**TEXT UNDER STUDY**

========

Background: The prognostic importance of osteopenia in patients with intrahepatic cholangiocarcinoma (ICC) undergoing hepatectomy is unclear. The aim of this study was to evaluate the impact of osteopenia on survival in patients with ICC. Methods: A total of 71 patients who underwent hepatectomy at Jichi Medical University between July 2008 and June 2022 were included in this study. Non-contrast computed tomography scan images at the eleventh thoracic vertebra were used to assess bone mineral density. The cutoff value was calculated using a threshold value of 160 Hounsfield units. Overall survival curves were made using the Kaplan–Meier method and the log-rank test was used to evaluate survival. The hazard ratio (HR) and 95% confidence interval (CI) for overall survival were calculated using Cox’s proportional hazard model. Results: In multivariable analysis, osteopenia (HR 3.66, 95%CI 1.16–14.1, p = 0.0258) and the platelet–lymphocyte ratio (HR 6.26, 95%CI 2.27–15.9, p = 0.0008) were significant independent factors associated with overall survival. There were no significant independent prognostic factors for recurrence-free survival. Conclusions: Preoperative osteopenia is significantly associated with postoperative survival in patients with ICC undergoing hepatectomy.

Keywords:

biomarker; sarcopenia; osteopenia; myosteatosis

1. Introduction

Intrahepatic cholangiocarcinoma (ICC) is the second most common primary liver malignancy [1]. ICC, a rare primary malignant tumor of the liver, is thought to originate from cholangioles or canals of Hering [2]. Complete surgical resection is the only method to achieve long-term survival, with an estimated 5-year survival rate of 30% to 35%, although many patients develop recurrence postoperatively [3]. Although combined systemic chemotherapy has been demonstrated to improve survival, patients with this malignancy still have a poor prognosis, even when resected and treated with chemotherapy [4,5]. Traditionally, the classification scheme in the American Joint Committee on Cancer (AJCC) staging manual has been used to stratify patients with regard to prognosis. AJCC staging of ICC includes factors such as the number of tumors and the presence/absence of vascular invasion, as well as involvement of adjacent structures [6].

========

**AVAILABLE DATA**
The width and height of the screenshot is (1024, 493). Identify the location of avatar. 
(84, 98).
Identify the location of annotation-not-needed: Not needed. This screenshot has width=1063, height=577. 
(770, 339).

========

**TASK A**
In the osteopenia study, turn the paragraph that begins "Intrahepatic cholangiocarcinoma (ICC) is the second most common" into a short bulleted list that keeps its main facts.
**TASK B**
Write the next paragraph of the osteopenia study, picking up after its last sentence.

**TASK RESPONSE A**
- ICC is the second most common primary liver cancer. It is rare and is thought to arise from cholangioles or canals of Hering.
- Complete surgical removal is the only way to reach long-term survival. Estimated 5-year survival is 30% to 35%, but many patients relapse after surgery.
- Combined systemic chemotherapy improves survival, yet the outlook stays poor even after resection and chemotherapy.
- Prognosis has traditionally been sorted using the AJCC staging manual. For ICC it looks at the number of tumors, vascular invasion, and involvement of nearby structures.

**TASK RESPONSE B**
Cancer cachexia is a destructive syndrome characterized by atrophy of deep skeletal muscle, with or without changes in adiposity, found in 63% of patients at diagnosis and in 80% of patients as the disease progresses [7,8]. Cachexia decreases an individual’s quality of life and tolerance to cancer treatment and is associated with poor clinical outcomes and survival [9]. There are multiple definitions of cachexia, but most consider it to be a loss of weight as well as a loss of quantity and quality of skeletal muscle [9]. Sarcopenia refers to age-related loss of muscle strength, muscle mass, and functionality, and is associated with osteoporosis, frailty, and cachexia [10]. Several studies have investigated the relationship between muscle biology and bone density in normal aging and various neuromuscular diseases [11,12,13]. Bone and muscle changes are thought to occur continuously due to inflammation, general undernutrition, malnutrition, and reduced physical activity [13].

Osteopenia is defined as a decrease in protein and mineral content of bone tissue but is not as severe as osteoporosis. Recently, osteopenia was reported to be associated with poor prognosis in patients undergoing liver transplantation for hepatocellular carcinoma, by Sharma et al. [14]. Bone mineral density (BMD) was analyzed by assessing the average pixel density of trabecular bone in the thoracic vertebrae on preoperative computed tomography (CT) scans. Dual-energy X-ray absorptiometry is the standard for assessing BMD, but CT scan-based attenuation values are increasingly being used to characterize BMD because they are widely used as part of preoperative staging of these patients [15]. Recently, preoperative osteosarcopenia was reported to be a predictor of adverse prognosis for patients undergoing hepatic resection for ICC [16]. Osteosarcopenia is a condition in which osteopenia and sarcopenia occur simultaneously and is different from osteopenia alone or sarcopenia alone. However, there is little data regarding the prognostic value of osteopenia in patients with ICC undergoing hepatectomy. The aim of this study was to evaluate the clinical impact of osteopenia in patients with ICC. In the present study, osteopenia was a risk factor for five-year survival in multivariate analysis. Osteopenia, but not osteosarcopia or sarcopenia, was an independent prognostic factor.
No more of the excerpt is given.